Saved data entries
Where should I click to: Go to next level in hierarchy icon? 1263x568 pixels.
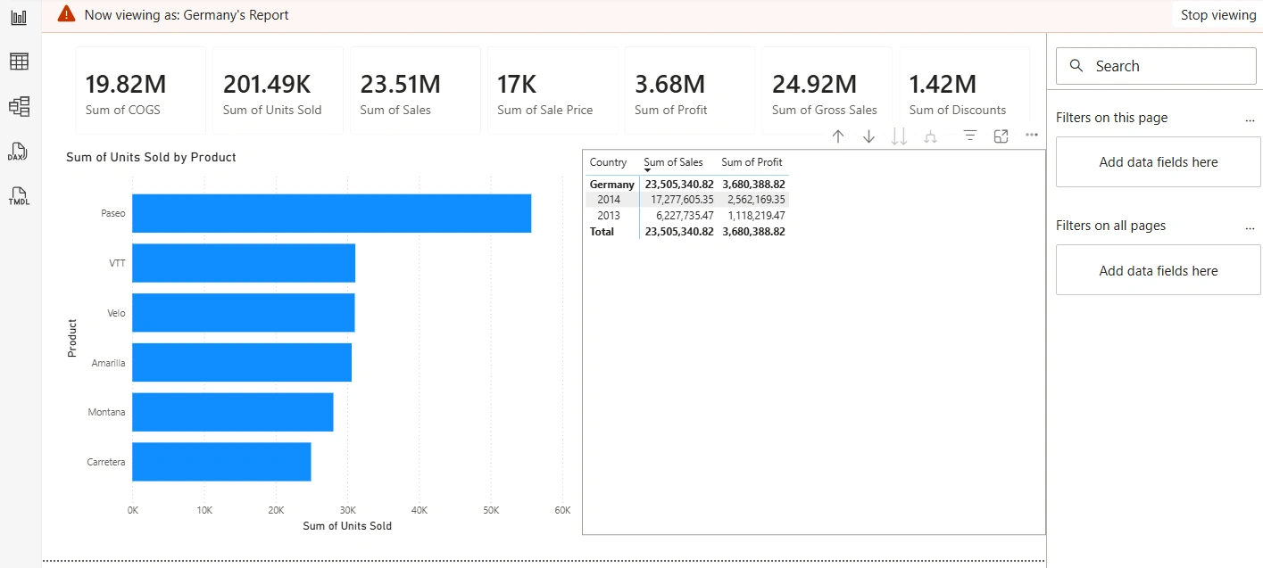(900, 136)

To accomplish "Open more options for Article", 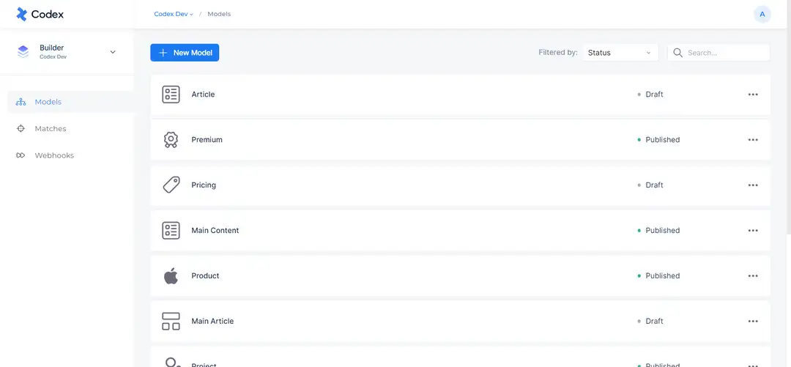I will (x=753, y=94).
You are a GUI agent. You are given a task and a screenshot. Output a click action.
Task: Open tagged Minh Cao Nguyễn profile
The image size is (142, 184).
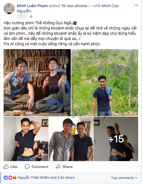pos(68,8)
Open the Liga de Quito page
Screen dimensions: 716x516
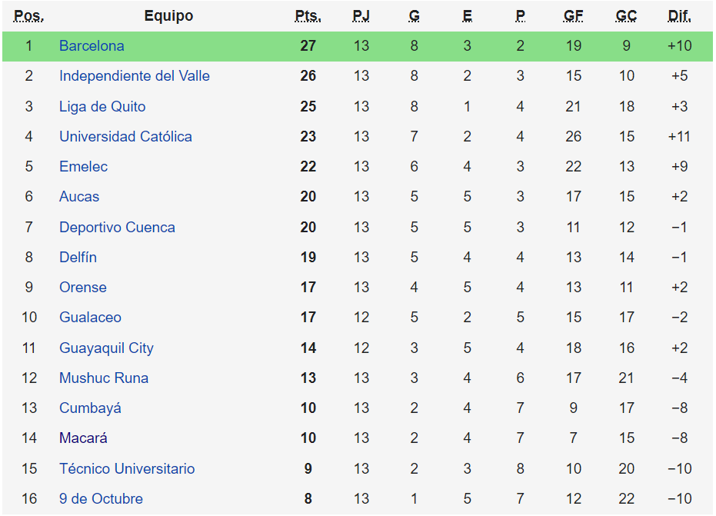[x=102, y=107]
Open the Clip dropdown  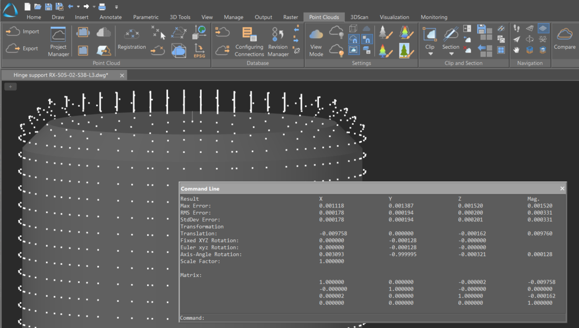coord(430,53)
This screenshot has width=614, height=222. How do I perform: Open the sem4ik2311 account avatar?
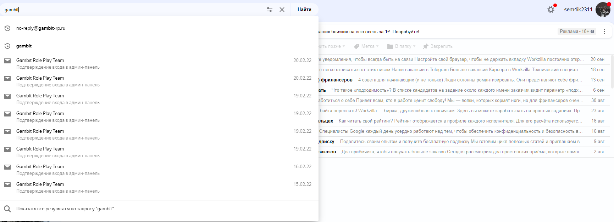pyautogui.click(x=603, y=10)
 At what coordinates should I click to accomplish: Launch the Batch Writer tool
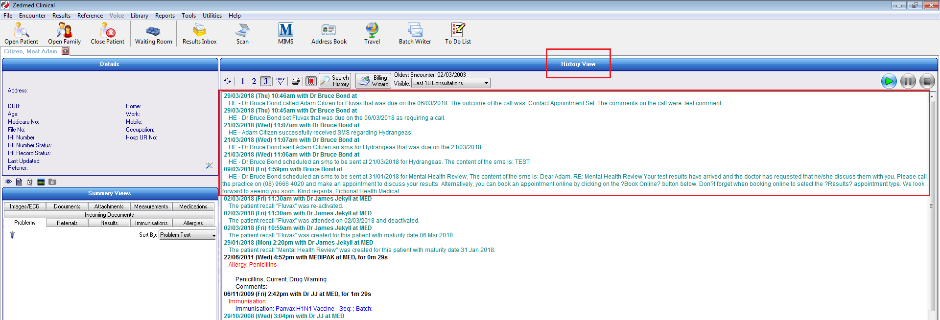coord(415,34)
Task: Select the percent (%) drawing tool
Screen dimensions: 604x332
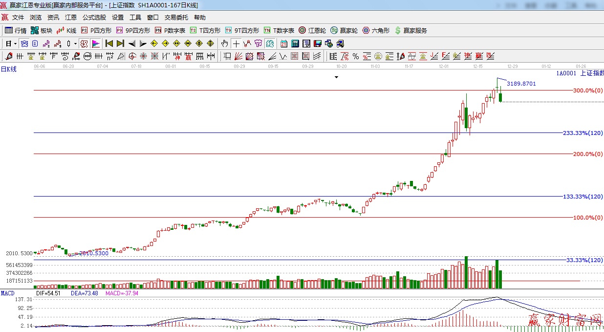Action: [x=355, y=56]

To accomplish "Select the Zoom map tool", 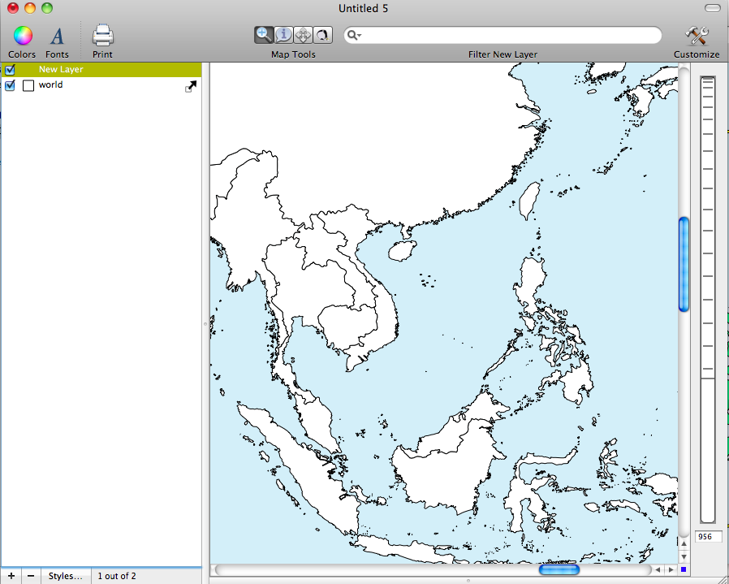I will pos(264,35).
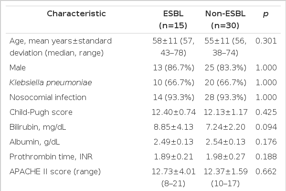Select the Age, mean years row label
286x191 pixels.
tap(60, 47)
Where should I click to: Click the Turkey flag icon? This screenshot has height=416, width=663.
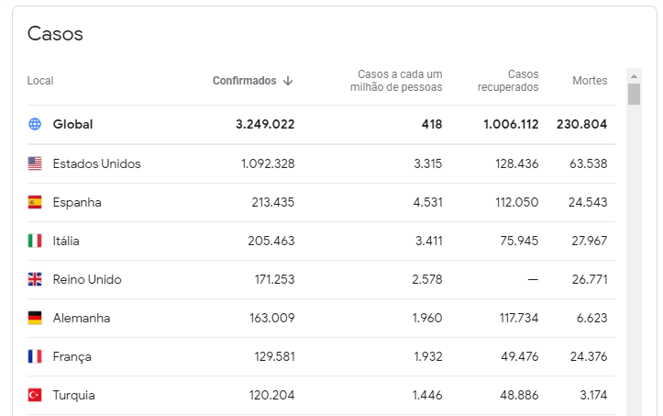coord(35,395)

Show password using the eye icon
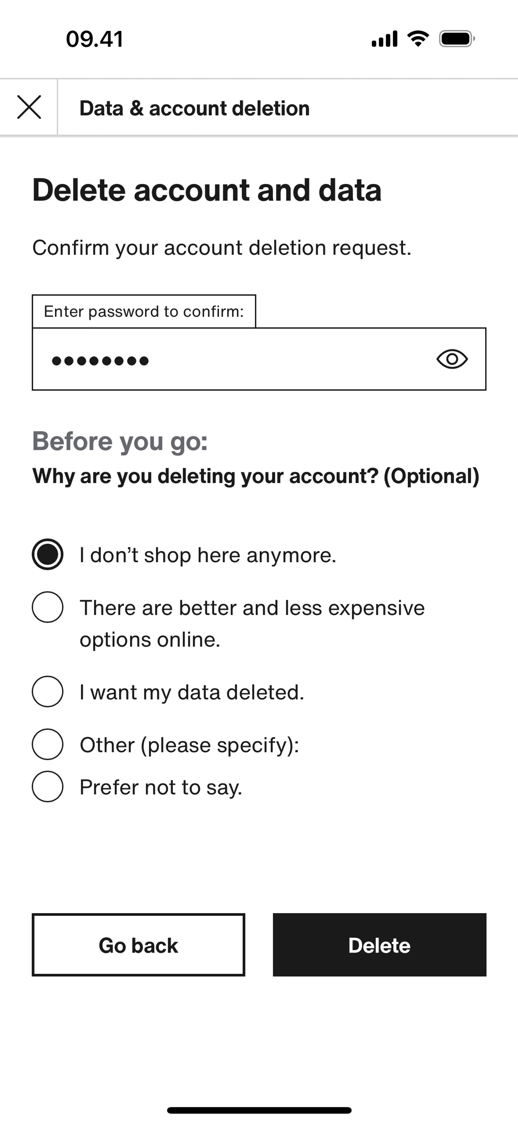(x=452, y=359)
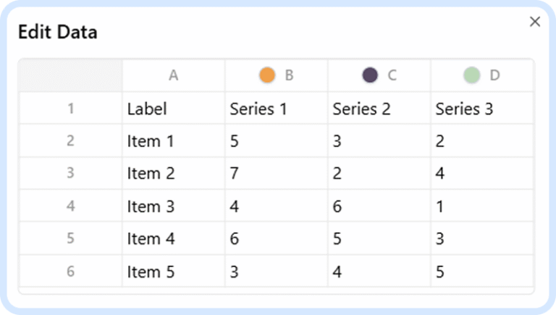Click the light green swatch for column D

pyautogui.click(x=472, y=75)
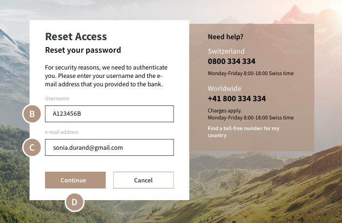Click the Reset your password subheading
The height and width of the screenshot is (223, 342).
tap(83, 50)
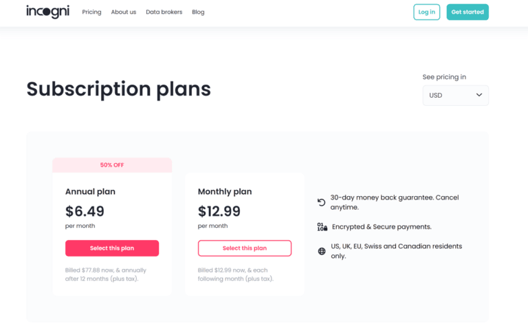This screenshot has width=528, height=333.
Task: Select the Annual plan button
Action: (112, 248)
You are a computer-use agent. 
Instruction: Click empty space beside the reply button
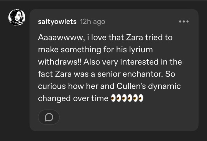[119, 117]
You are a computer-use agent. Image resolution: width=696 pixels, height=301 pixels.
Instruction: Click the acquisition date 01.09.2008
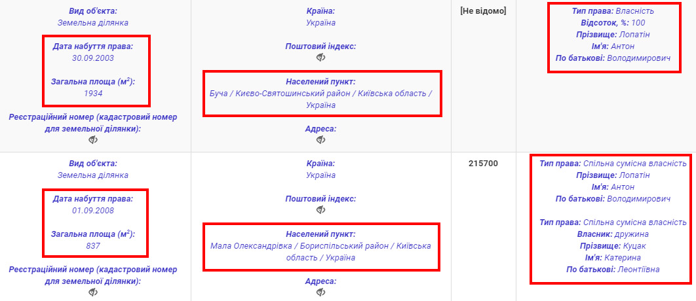(92, 210)
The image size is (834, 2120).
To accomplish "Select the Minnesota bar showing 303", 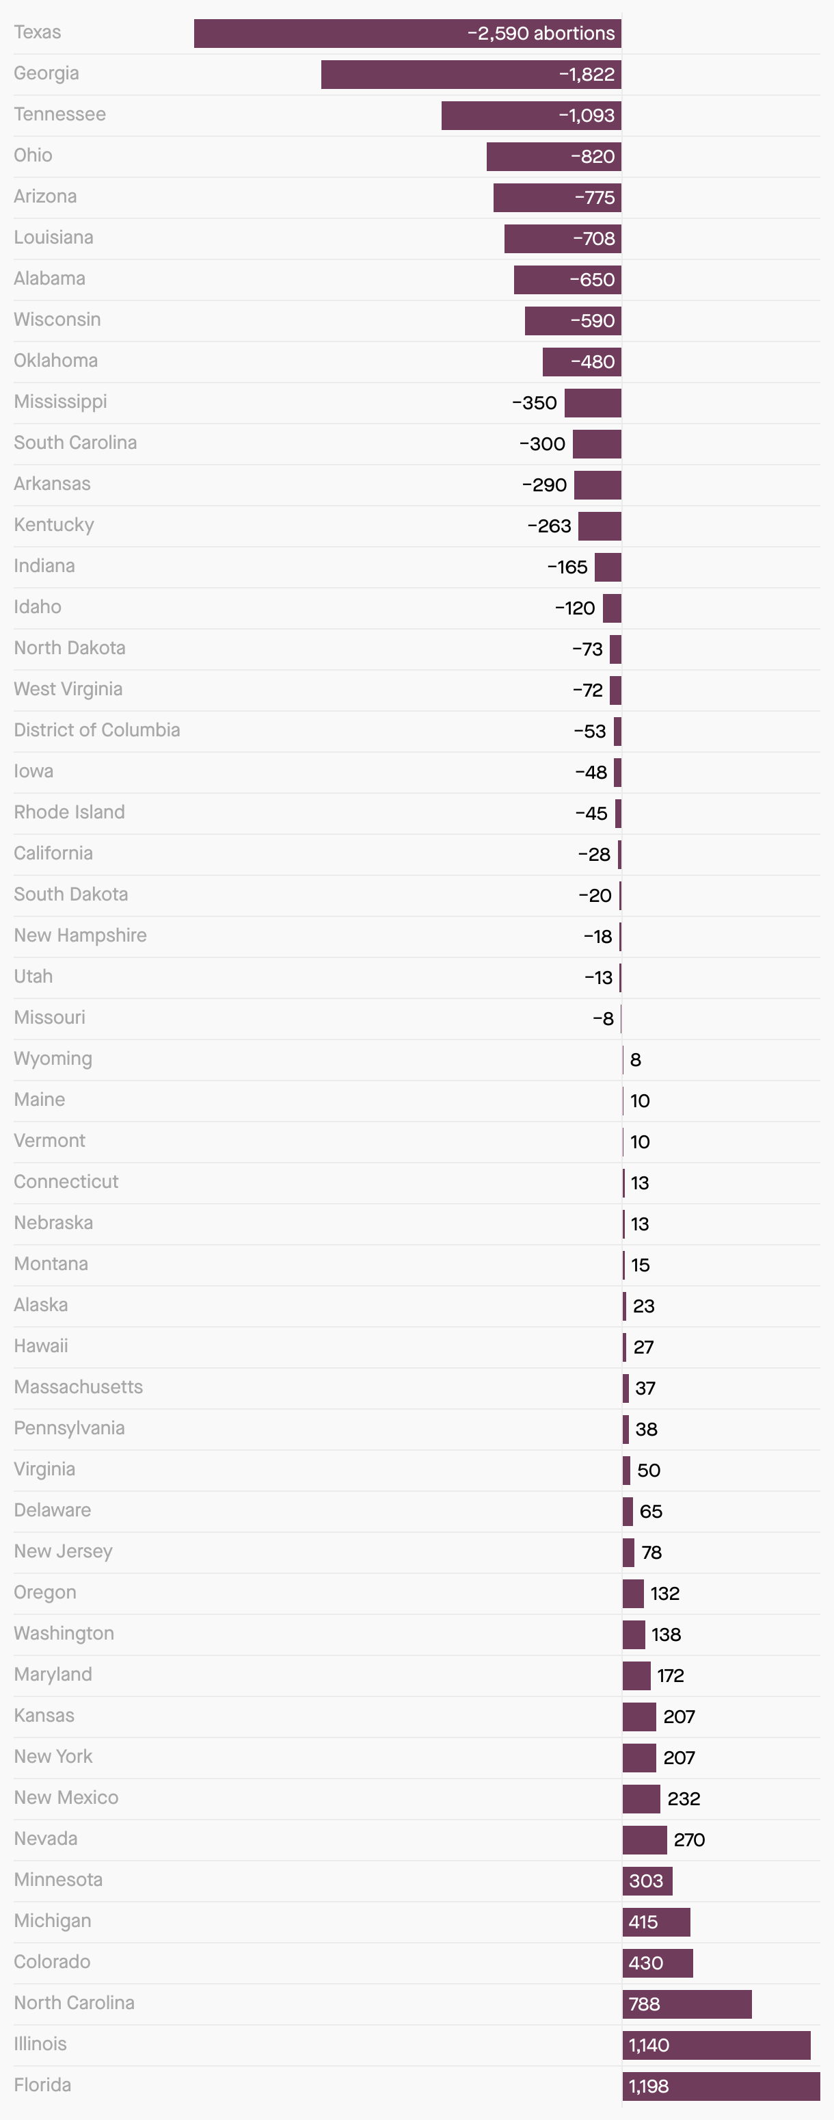I will pos(647,1881).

:: WHAT YOU SHOULD DO ::
Report every line above that has the string "agent" in it.

:: SOLUTION FOR THIS TASK ::
You are a GUI agent. You are given a task and a screenshot. Output a click action.
You are a computer-use agent. 
You are a computer-use agent. Image resolution: width=696 pixels, height=301 pixels.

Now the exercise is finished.